_What this task involves_
Search the entries below for the word "computer" and copy every line where it appears.

_Material to process_
==*==
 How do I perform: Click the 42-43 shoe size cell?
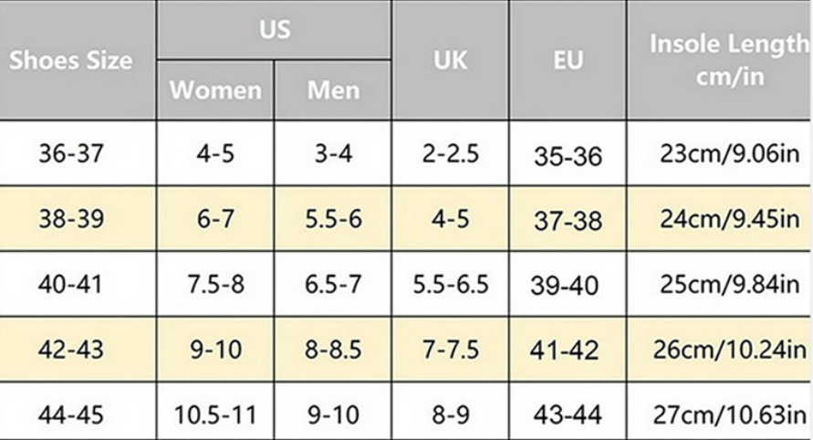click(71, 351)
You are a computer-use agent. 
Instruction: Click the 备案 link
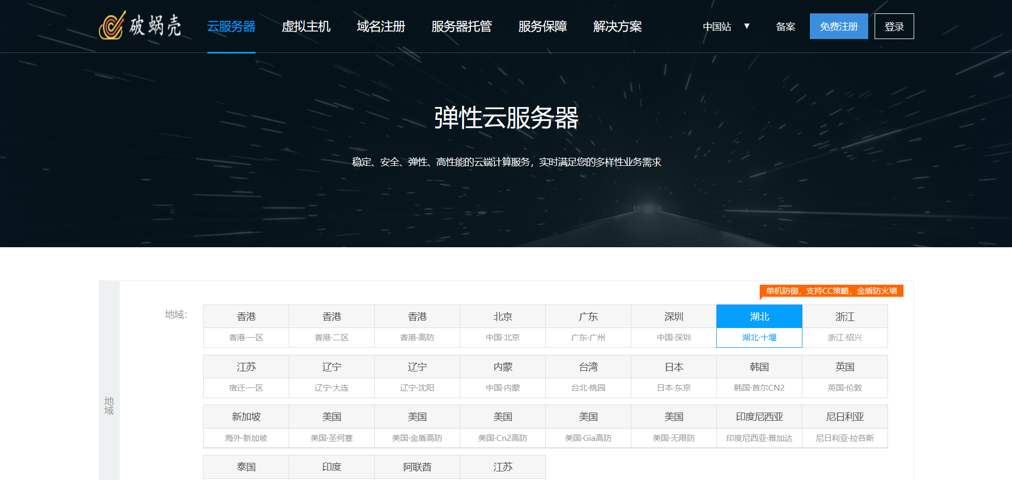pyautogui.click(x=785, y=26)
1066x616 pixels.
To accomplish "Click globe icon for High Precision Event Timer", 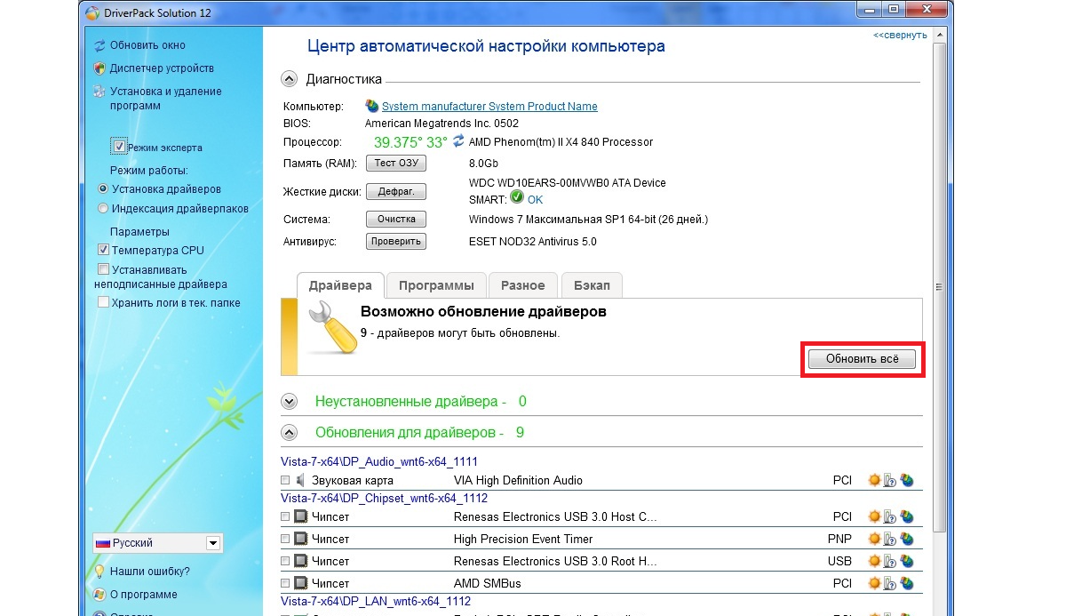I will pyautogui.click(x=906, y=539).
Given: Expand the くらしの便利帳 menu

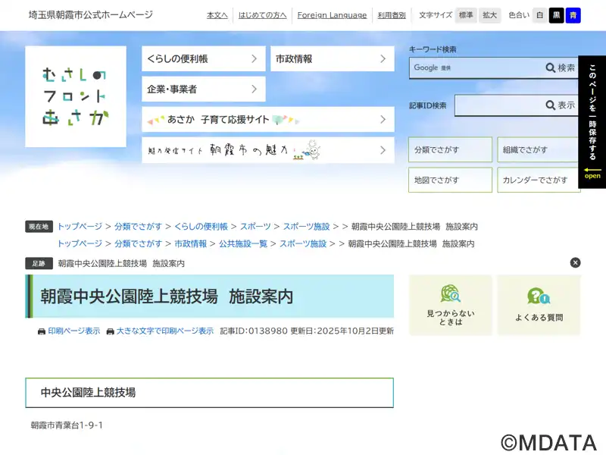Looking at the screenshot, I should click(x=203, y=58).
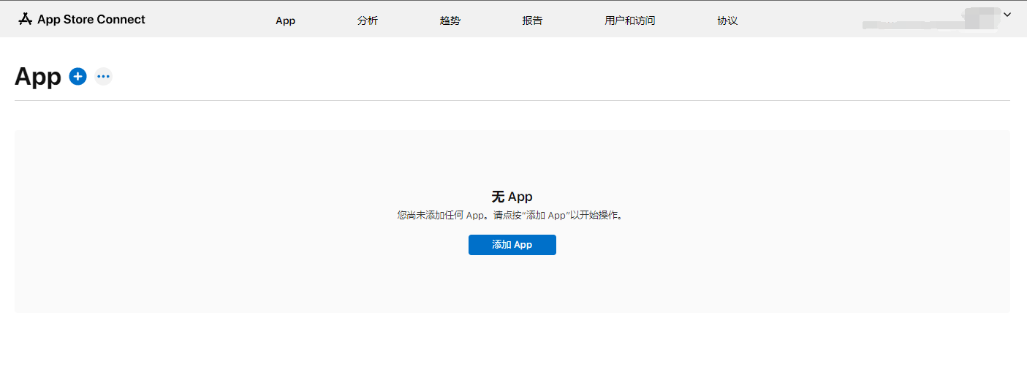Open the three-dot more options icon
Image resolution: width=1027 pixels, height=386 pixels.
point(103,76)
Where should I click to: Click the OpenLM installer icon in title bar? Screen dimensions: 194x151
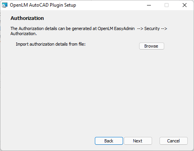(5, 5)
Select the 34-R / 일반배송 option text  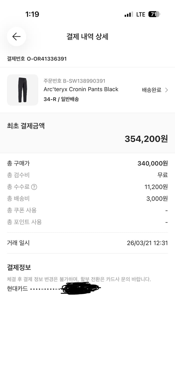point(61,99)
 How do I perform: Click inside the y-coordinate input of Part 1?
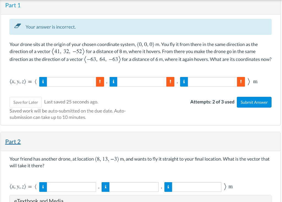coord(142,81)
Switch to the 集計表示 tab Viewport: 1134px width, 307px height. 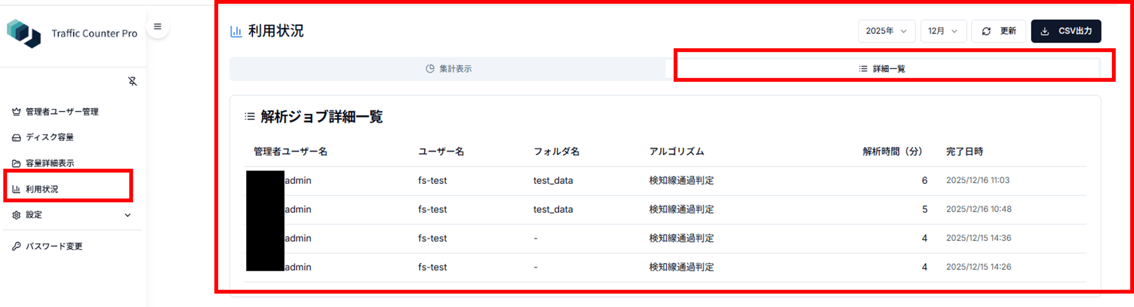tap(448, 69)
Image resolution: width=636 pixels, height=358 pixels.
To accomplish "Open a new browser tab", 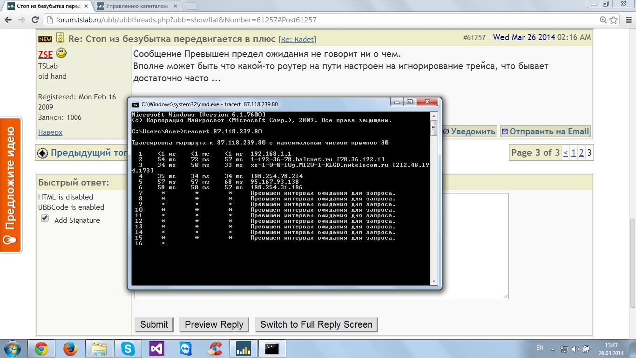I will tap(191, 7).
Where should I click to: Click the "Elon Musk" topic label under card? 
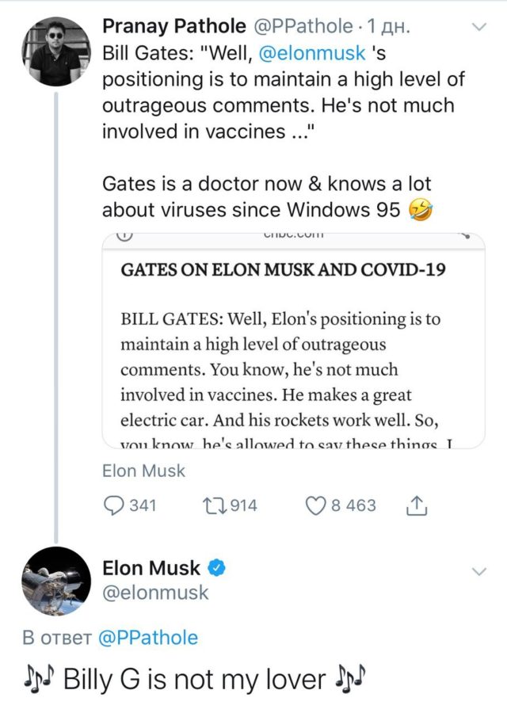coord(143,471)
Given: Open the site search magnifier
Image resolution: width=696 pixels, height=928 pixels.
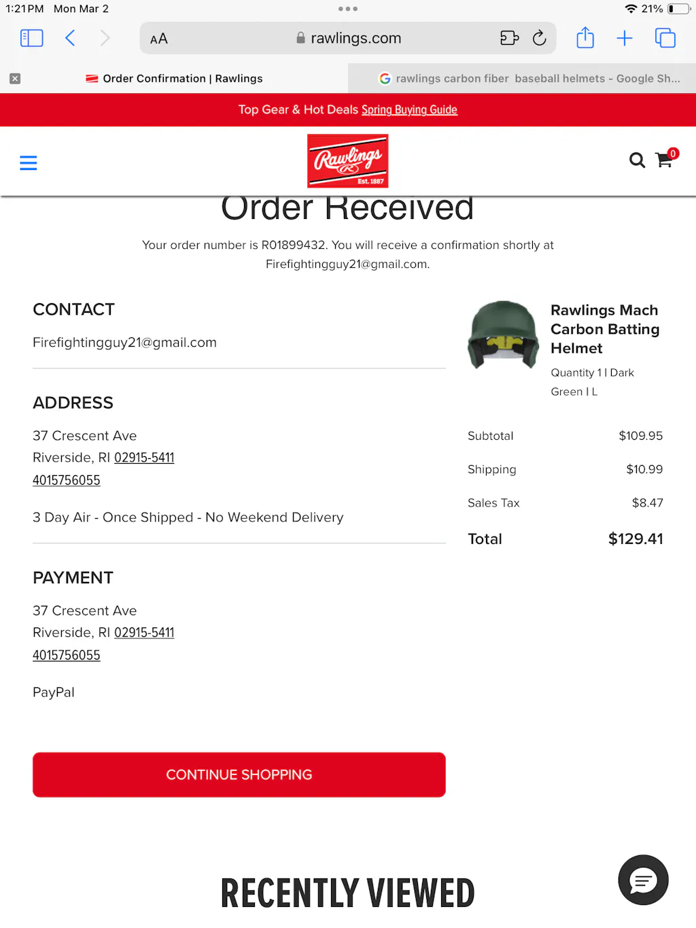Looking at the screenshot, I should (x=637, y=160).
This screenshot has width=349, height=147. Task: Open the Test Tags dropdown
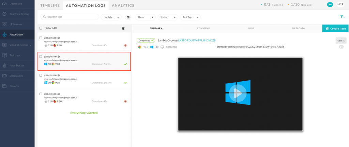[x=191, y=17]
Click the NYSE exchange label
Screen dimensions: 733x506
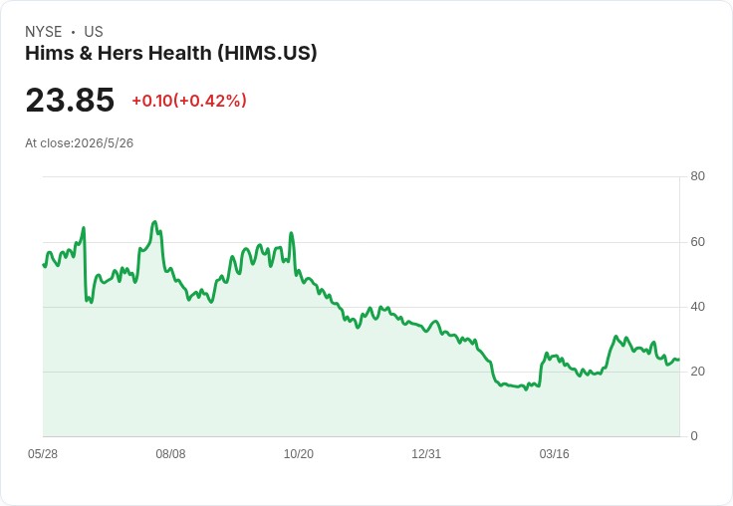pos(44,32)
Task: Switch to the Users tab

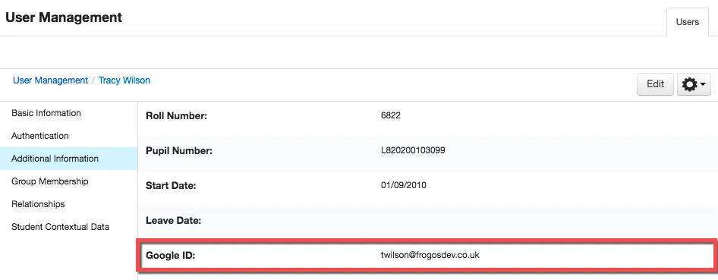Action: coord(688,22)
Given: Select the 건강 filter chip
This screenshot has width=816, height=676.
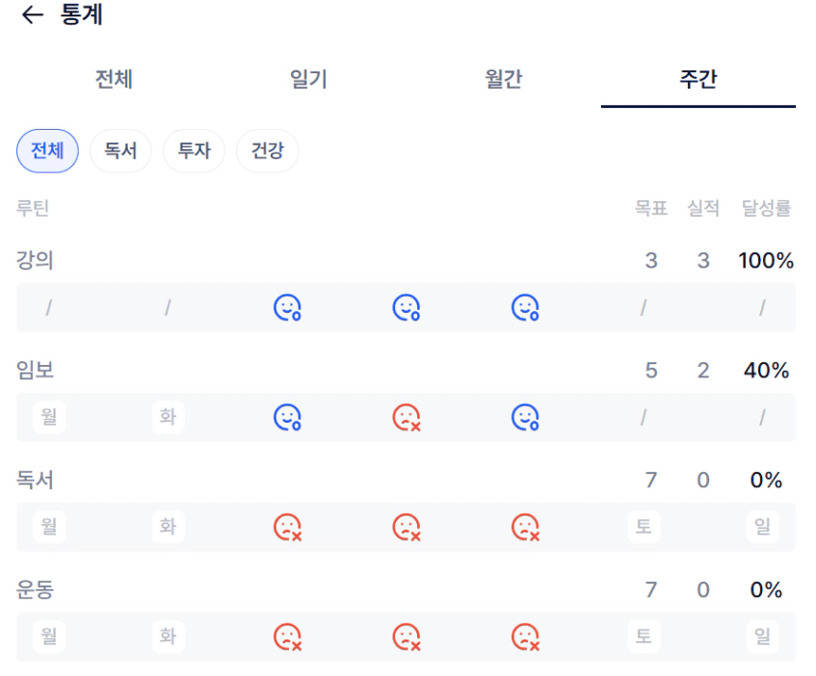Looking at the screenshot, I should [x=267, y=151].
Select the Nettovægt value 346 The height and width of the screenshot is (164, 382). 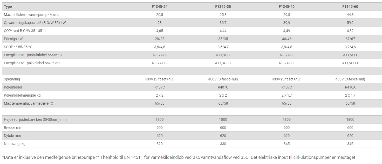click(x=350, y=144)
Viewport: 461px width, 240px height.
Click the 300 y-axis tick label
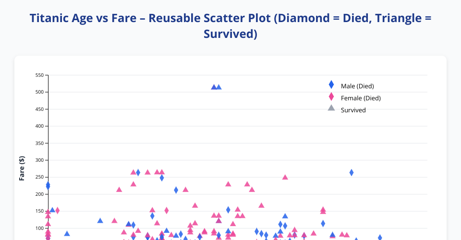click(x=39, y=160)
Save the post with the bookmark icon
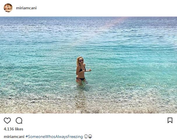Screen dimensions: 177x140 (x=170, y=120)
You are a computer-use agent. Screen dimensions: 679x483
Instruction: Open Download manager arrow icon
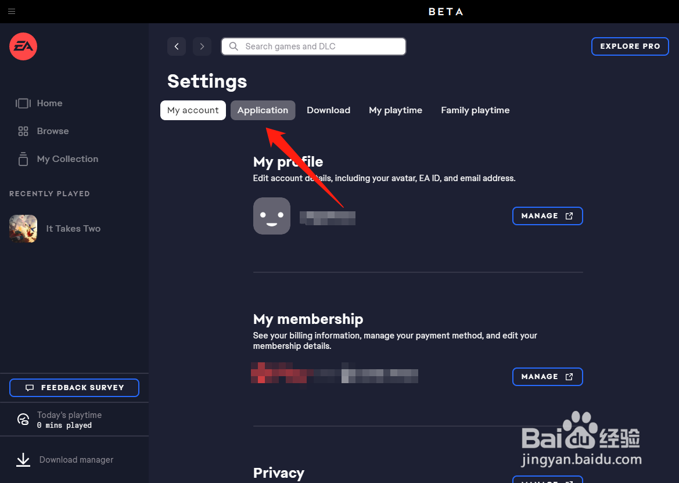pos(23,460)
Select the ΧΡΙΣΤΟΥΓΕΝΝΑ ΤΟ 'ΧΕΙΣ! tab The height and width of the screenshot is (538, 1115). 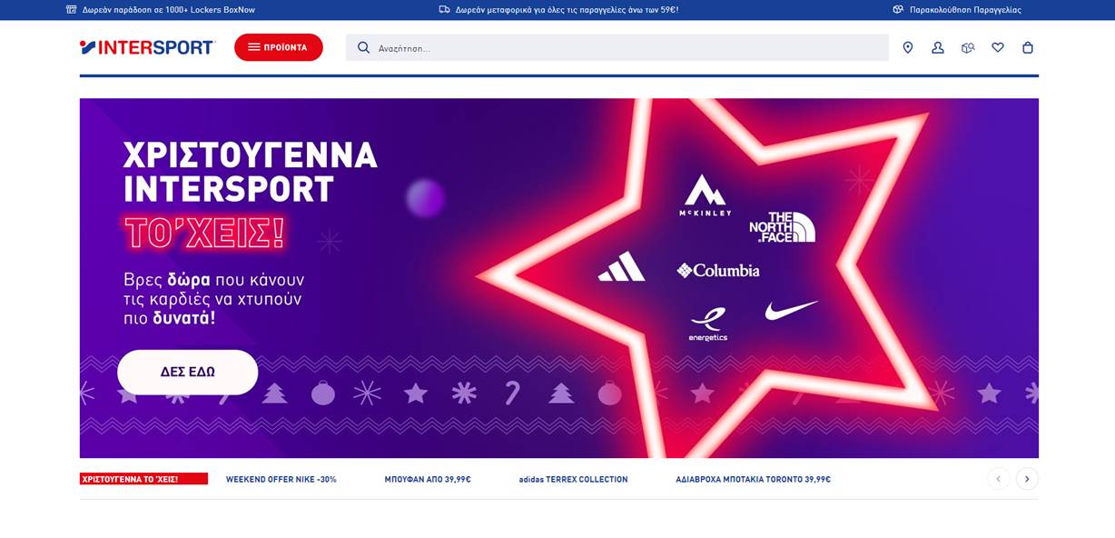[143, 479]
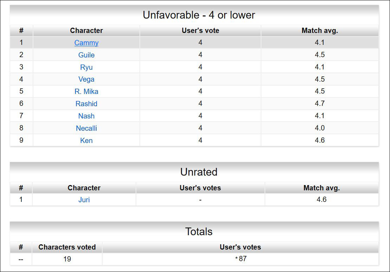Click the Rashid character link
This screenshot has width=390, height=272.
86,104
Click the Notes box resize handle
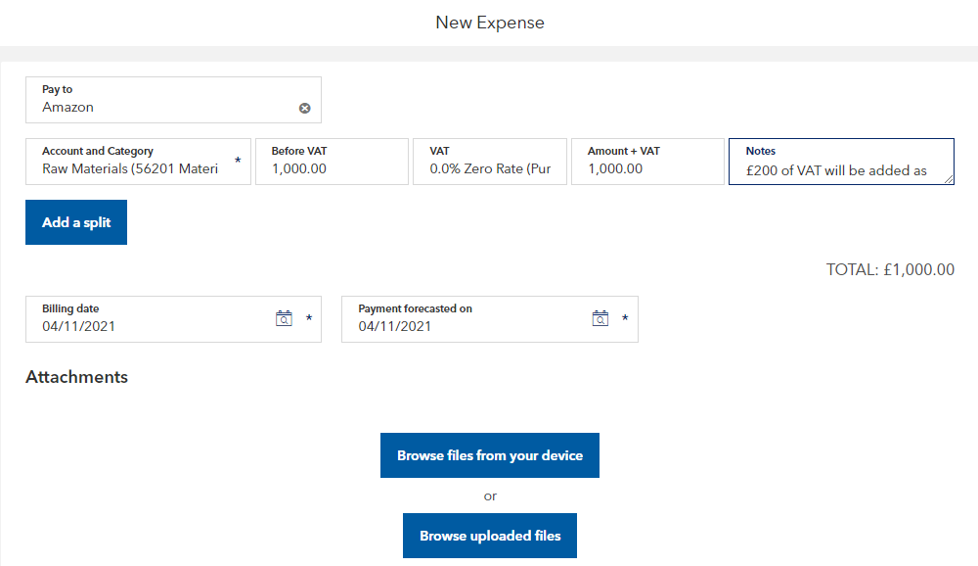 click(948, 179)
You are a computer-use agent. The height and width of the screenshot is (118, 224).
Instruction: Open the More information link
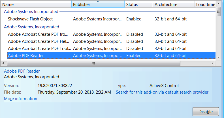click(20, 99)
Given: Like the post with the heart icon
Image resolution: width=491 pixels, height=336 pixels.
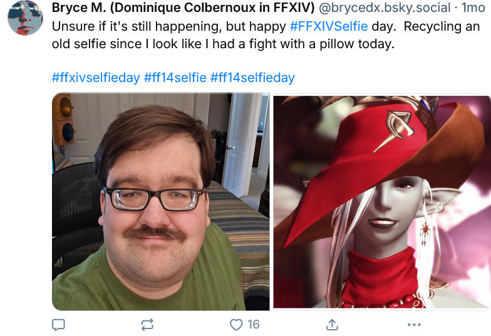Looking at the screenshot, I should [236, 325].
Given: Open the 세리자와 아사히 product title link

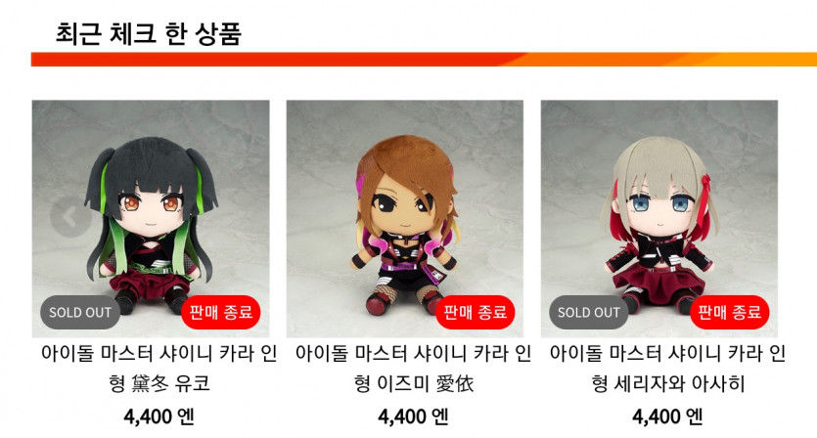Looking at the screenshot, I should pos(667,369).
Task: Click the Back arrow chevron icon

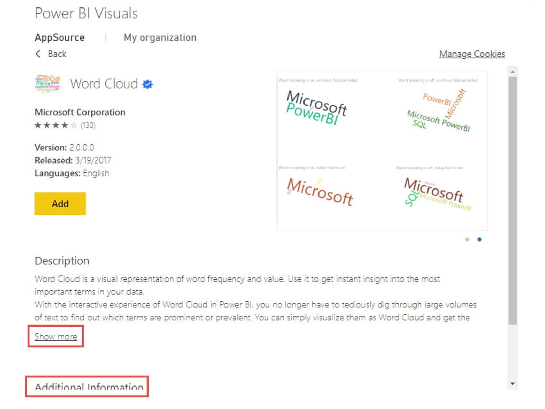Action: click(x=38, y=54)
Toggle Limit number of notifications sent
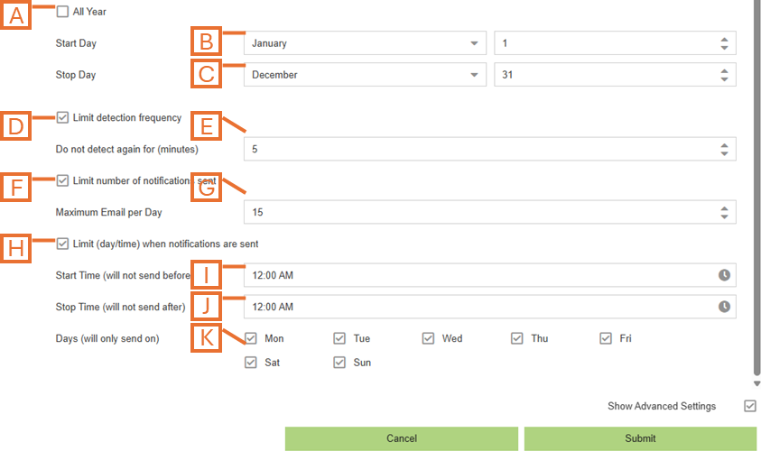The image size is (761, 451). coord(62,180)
==*==
_Written solution_
You are a computer-use agent. 
You are a computer-use agent. Screen dimensions: 679x483
You are a computer-use agent. The height and width of the screenshot is (118, 224).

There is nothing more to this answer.